Sunday, November 14, 2010

Speaking the language of traffic

Vehicle on the intelligent traffic grid speak a language.  Let's list of language descriptors for the current generatio of navigation dvices:

The Relational Data Format of the traffic grid by Navteq, the various XML map definitions used on  the web, and the Wave protocol for traffic messaging between traffic devices.  What are the essential ingredients?  What is the object, where is it, and where is it going.  The Robocar knowledge of truth is a list of objects in its final map, the list describing the objects, where they are  and where they are going.  The entire robocar traffic network , including traffic signs follow this pattern.  A stop sign sits where it is and isn;t going anywhere, but a car may proceed through the intersection; the description format applies in both cases, even the traffic rules for the DMV use that format. 

The overall langague of traffic is simple, because the only applicatipon the language really supports is computing the next configuration of objects.  Autopbots are simple, they take the known array of objects, compute their own next position, go there and repeat, objects in traffic simply rearranging themselves. 

What is the math behind it all?
Well it is a predictive fileter, taking the object map at time t and computing an expected map at time t+1, including the objects own expected position.  Moving to a new position in the map requires taling the approopriat rule section of the rule book and overlaying that on the map to compute exclusion and inclusion zones.  But the zones themselves are staionary objects with positon, nothing more.  The math behind the predictive filter carrys both the predicted position of an object and an error term defining how much error is in that position.  The predicted position and the error term being updated whenever a measuremnt on the object arrives.   Generalized measurments of objects follow the same format.  These come from smart cameras, laser radar, GPS, communications, or digital mars. 

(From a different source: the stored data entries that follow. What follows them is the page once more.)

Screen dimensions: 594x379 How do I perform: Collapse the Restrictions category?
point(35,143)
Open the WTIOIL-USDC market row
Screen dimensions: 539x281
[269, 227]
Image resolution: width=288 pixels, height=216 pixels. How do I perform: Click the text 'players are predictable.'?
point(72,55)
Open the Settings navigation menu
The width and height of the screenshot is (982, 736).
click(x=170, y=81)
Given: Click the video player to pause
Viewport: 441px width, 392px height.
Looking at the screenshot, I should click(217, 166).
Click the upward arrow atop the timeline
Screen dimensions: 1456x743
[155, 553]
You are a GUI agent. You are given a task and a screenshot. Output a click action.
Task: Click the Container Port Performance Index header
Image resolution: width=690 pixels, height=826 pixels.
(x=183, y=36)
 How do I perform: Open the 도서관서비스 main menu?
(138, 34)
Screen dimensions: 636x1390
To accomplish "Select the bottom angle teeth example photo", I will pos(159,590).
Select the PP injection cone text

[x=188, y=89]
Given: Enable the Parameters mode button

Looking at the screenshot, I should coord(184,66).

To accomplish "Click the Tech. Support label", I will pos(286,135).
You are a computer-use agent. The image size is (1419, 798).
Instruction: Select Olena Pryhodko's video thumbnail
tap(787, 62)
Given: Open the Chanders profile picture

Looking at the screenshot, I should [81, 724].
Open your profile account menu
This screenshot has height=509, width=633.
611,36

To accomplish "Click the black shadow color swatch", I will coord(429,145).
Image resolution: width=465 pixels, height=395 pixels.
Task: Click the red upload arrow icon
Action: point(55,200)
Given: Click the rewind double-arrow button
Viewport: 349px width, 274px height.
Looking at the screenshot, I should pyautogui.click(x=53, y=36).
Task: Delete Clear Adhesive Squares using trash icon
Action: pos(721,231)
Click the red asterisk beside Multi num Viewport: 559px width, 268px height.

The outcome of all this real time mapping are the control signals to steering, brake and acceleator, as well as continual communication with other traffic objects.  So, other than a simple dashboard display, there is no real human involved.The key to this industry is understanding how the autbots can simply arrive a common conclusions without human interaction. 
  • A common definition of traffic rules.  
  • A shared description of vehicle and object types.  
  • Common messaging between smart sensors and autobot navigators.
Now we can apply this analysis to today's cars with lane guidance and collicion avoidance; and make a HOT lane that support speeds of 95 MPH. At least all the components are there.  This alone would likely boost actual GDP growth up  1%, yet still requires a driver behind the wheel.  Even the novice driver can get to a safe stop from 95 MPH as long as the autobot safe emergency braking works.  With a driver behind the weheel, still, we can extend our HOT lanes with large BRT and cargo carriers, at high speeds.  We still have not really gone into any singularity; large cofiguration BRT already exist, and large configuration cargo has been proven.   So, with a simple tweak of the rules,  and little infrastruture, our HOT/BRT lanes would give us another 1% GDP boost.  That puts us up to 3.5% GDP, and likely keeps our nominal oil imports at 2002 levels.

What does it take to get this going?    It is happening,and fast.  Vehicle designers beware, control by wire steering, braking, and acceleration are a must have.  The rest can be added later with a black box upgrade. Ray LaHood has no choice but to support higher vehicle speeds and larger vehicle configurations on HOT/BRT lanes with road pricing;  using robocar technology.